InsidePolitik—Wacana untuk meninggalkan Amerika Serikat (AS) makin meningkat jelang pemilu, bahkan siapapun presidennya, para orang kaya di AS tetap bakal pergi dari negeri itu.
Mereka takut terjadinya kerusuhan politik dan sosial terlepas dari siapa yang menang.
Pengacara dan penasihat kantor keluarga berpenghasilan tinggi melaporkan mendapat permintaan yang kuat dari klien yang mencari paspor kedua atau tempat tinggal jangka panjang di luar negeri.
Orang kaya AS semakin tertarik meninggalkan negaranya sejak Covid-19, dan kini kembali banyak klien kaya mereka yang mengambil tindakan serupa.
“Kami belum pernah melihat permintaan seperti yang kami lihat sekarang,” kata Dominic Volek, kepala grup klien swasta di Henley & Partners, yang memberi nasihat kepada orang kaya tentang migrasi internasional, mengutip laporan CNBC.
Volek mengatakan bahwa untuk pertama kalinya, warga Amerika yang kaya menjadi basis klien terbesar perusahaan, yang mencakup 20% bisnisnya, atau lebih banyak daripada warga negara lain.
Ia mengatakan jumlah warga Amerika yang berencana pindah ke luar negeri naik sedikitnya 30% dari tahun lalu.
David Lesperance, mitra pengelola Lesperance and Associates, firma pajak dan imigrasi internasional, mengatakan jumlah warga Amerika yang menyewanya untuk kemungkinan pindah ke luar negeri telah meningkat sekitar tiga kali lipat dibanding tahun lalu.
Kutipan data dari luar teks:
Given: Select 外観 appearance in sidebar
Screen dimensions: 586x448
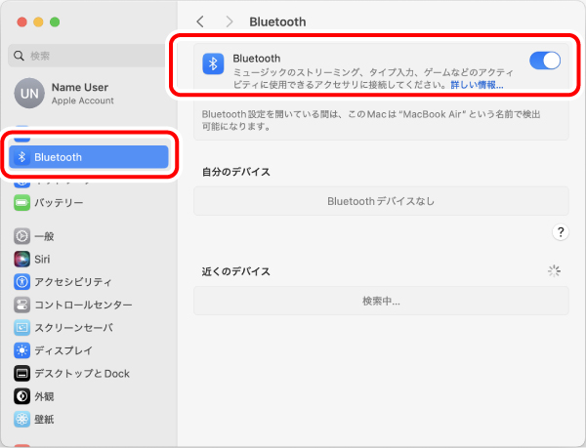Looking at the screenshot, I should (x=45, y=396).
Survei oleh Arton Capital, yang memberi saran kepada orang kaya tentang program imigrasi, menemukan bahwa 53% jutawan Amerika mengatakan bahwa mereka cenderung meninggalkan AS setelah pemilihan, tidak peduli siapa yang menang. Jutawan yang lebih muda cenderung meninggalkan AS, dengan 64% berusia antara 18 dan 29 tahun mengatakan “sangat tertarik” untuk mencari apa yang disebut visa emas melalui program residensi melalui investasi di luar negeri.
Memang, minat untuk mendapatkan paspor kedua atau izin tinggal telah meningkat secara stabil di kalangan orang kaya Amerika sejak Covid-19. Baik itu untuk pensiun di negara yang lebih hangat dan murah atau untuk tinggal lebih dekat dengan keluarga di luar negeri, orang kaya memiliki banyak alasan nonpolitik untuk berpetualang ke luar negeri.
Orang-orang yang sangat kaya juga semakin melihat kewarganegaraan di satu negara sebagai risiko pribadi dan finansial yang terkonsentrasi. Sama seperti mendiversifikasi investasi, mereka kini menciptakan ‘portofolio paspor’ untuk melindungi risiko negaranya. Yang lain menginginkan paspor non-AS jika bepergian ke negara-negara berbahaya atau wilayah yang memusuhi AS.
Lesperance mengatakan bahwa selama lebih dari tiga dekade, klien Amerika-nya terutama tertarik pindah ke luar negeri karena alasan pajak. Sekarang, politik dan ketakutan akan kekerasan menjadi penyebabnya, dengan pemilu kali ini yang semakin memperburuk ketakutan tersebut.
“Bagi sebagian dari mereka, hal utama adalah ‘Saya tidak ingin hidup di Amerika’,” kata Lesperance.
Yang lain khawatir tentang kekerasan jika Donald Trump kalah, atau rencana Wakil Presiden Kamala Harris untuk mengenakan pajak atas keuntungan modal belum direalisasi bagi mereka yang memiliki kekayaan lebih dari $100 juta.
Meskipun analis pajak mengatakan rencana tersebut memiliki peluang kecil untuk lolos di Kongres, bahkan dengan mayoritas Demokrat, Lesperance mengatakan hal itu tetap saja berisiko. “Sekalipun kemungkinan terjadinya hal itu hanya 3%, Anda tetap perlu mengambil asuransi,” katanya.
Terkait destinasi, warga Amerika terutama melirik Eropa. Menurut Henley, negara-negara teratas bagi warga Amerika yang mencari tempat tinggal atau kewarganegaraan kedua meliputi Portugal, Malta, Yunani, Spanyol, dan Antigua. Italia juga menjadi negara populer bagi warga Amerika.